Sunday, June 26, 2011
Introduction to Basic Physics (Electric Circuits) Pt. 21
In this instalment we begin the examination and investigation of simple electric circuits, starting with some basic rules and principles and very simple experiments to determine the resistance, R, in a circuit. There are two methods that can be used one I call "simple", otherwise known as the ammeter-voltmeter method, and the other which is more complex (shown in Fig. 1(b). The latter actual practical set up is also shown in Fig. 2.
Generally, at Harrison College, we employed the simple A-V method for the introductory physics students in the 3rd form (equivalent to the U.S. 9th grade) and used the Wheatstone Bridge method for the Upper fifth form (equivalent to the U.S. 12th grader, or HS senior). Thus, by the time the Barbadian physics student arrives at his senior year he's already been well exposed to simple electric circuits, and knows how to set up both series and parallel circuits (which we will see in the next instalment).
In effect, this is what the student is really seeking to show in the experiment:
I = V/R
where I is the current (in amperes) and V the voltage in volts, while R is the resistance in ohms. In terms of the units then:
Amperes (or 'amps') = Volts/ Ohms
2. Internal Resistance
Technically speaking, every battery, or source of emf (electro-motive force) also has an internal resistance, r. Thus, the theoretical emf (E-t) will always be larger than the actual, measured emf,E. And hence also, any terminal voltage in the circuit (call it V(ab)) will be less than E. Thus:
V(ab)= E - Ir
or, if an additional resistance R is connected:
E - Ir = IR, or
I = E / (R + r)
The fine points of (2) are usually not introduced until the upper fifth form.
This features prominently when lengths of resistance wire come into play and hence the resistance will change depending on the length. If rho denotes resistivity of a material, e.g. metal wire, and the wire is L feet long, then the resistance R (in ohms) is:
R = rho (L)/ A
where A is the cross-sectional area of the wire.
Again, (3) is a consideration usually left until the more advanced levels.
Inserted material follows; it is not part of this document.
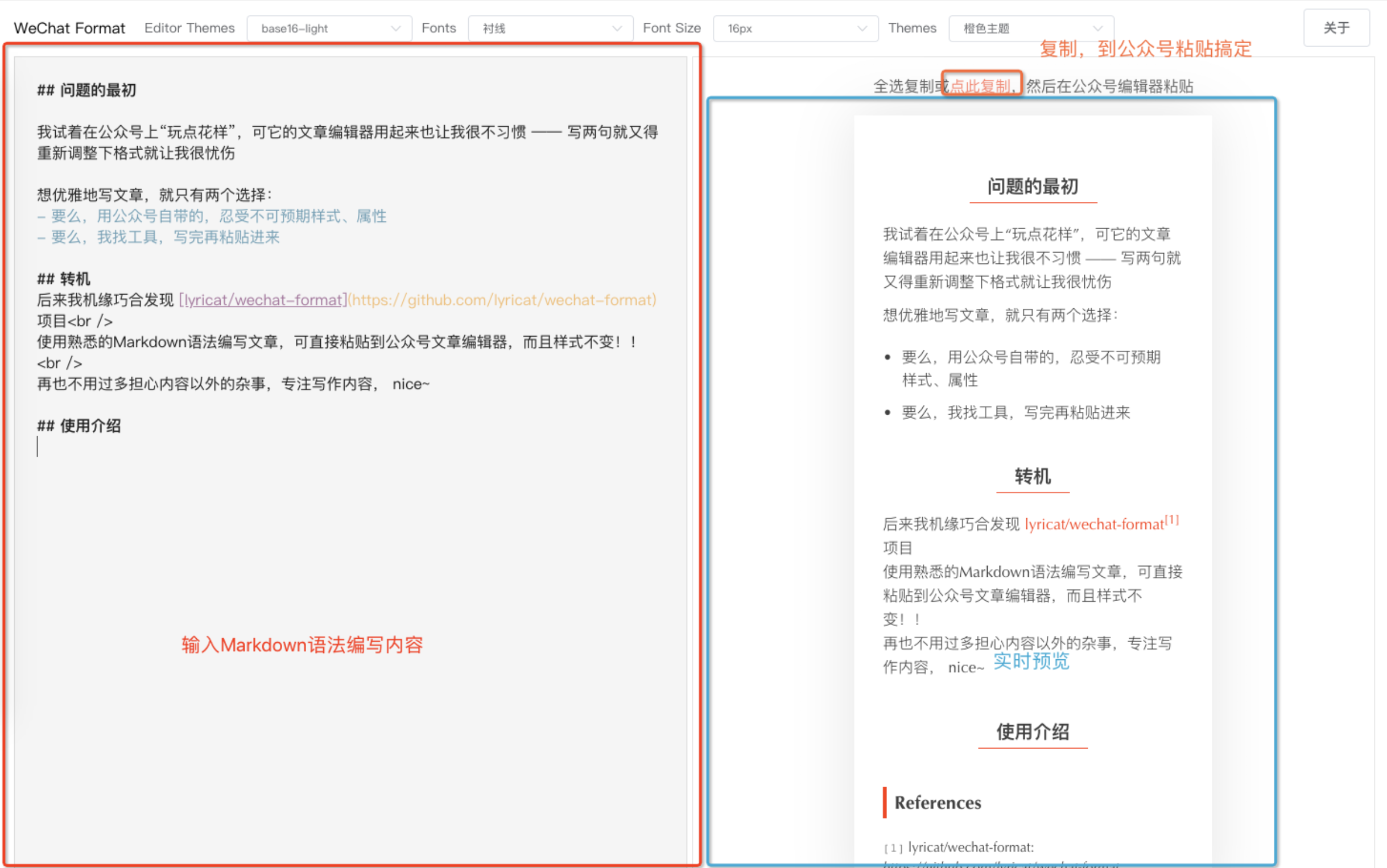The width and height of the screenshot is (1387, 868).
Task: Click the chevron arrow in Themes selector
Action: [x=1097, y=28]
I. Ohm's Law by the Simple Method
The student is issued an ammeter (with letter I adjacent, for current) to measure the amperes, and a voltmeter (with E adjacent) to denote volts or emf at that point, and a set of 5 unknown or test resistors, as well as a battery or other emf source.
For each test resistor inserted, the student records the voltage and current in volts and amps, then obtains the resistance using:
R = E/ I = V/I
At the end of the experiment the student is given the actual resistor values which he must compare with the empirical or test values he found, and then estimate the percentage error for each.
II. Wheatstone Bridge Method:
This circuit is connected as shown in diagram Fig. 1(b). In this case, the unknown resistance R(x) is wired in as shown. The instrument denoted by (G) is a galvanometer. The known resistance is denoted R, and the student adjusts or moves a clip along a length of wire from A to B yielding different lengths L1 and L2. At specific points where 'C' is located on AB, the galvanometer will read 0 (N.B. the value R should be chosen before hand so that point C falls on the middle third of AB when G reads zero).
In performing the Ohm's law experiment (to find an unknown resistance R(x)) a student at Harrison College makes the following measurements:
Length AC = 35 cm
Length CB = 65 cm
R = 5 ohms
G = 0
Using this data, find the value of R(x):
R(x) / R = (AC)/ (BC)
R(x)/ 5 ohms = 35/65 = 7/13
Therefore: R(x) = 5 ohms (7/13) = 2.7 ohms
1) A 12 V battery has an internal resistance of 2 ohms. If it is connected in series with a voltmeter and another resistance R = 4 ohms, what would the voltmeter read? What would an ammeter read placed in the same circuit?
2) A Wheatstone Bridge circuit is connected as shown in Fig. 1(b). The galvanometer is found to read zero when point C is located exactly midway along a wire 1m in length (e.g. connecting A and B in the diagram). A known resistance coil R is used which is made of copper (rho = 1.72 x 10^-8 ohm-m) and is 50 m long, wound tightly in a coil.
a) If the cross sectional area A = πr^2 and r = 0.001m, find the value of R(x).
b) If a new resistor R made up of 100m length of the same copper wire is then used, then how must the lengths L1 and L2 change to achieve a galvanometer reading of zero?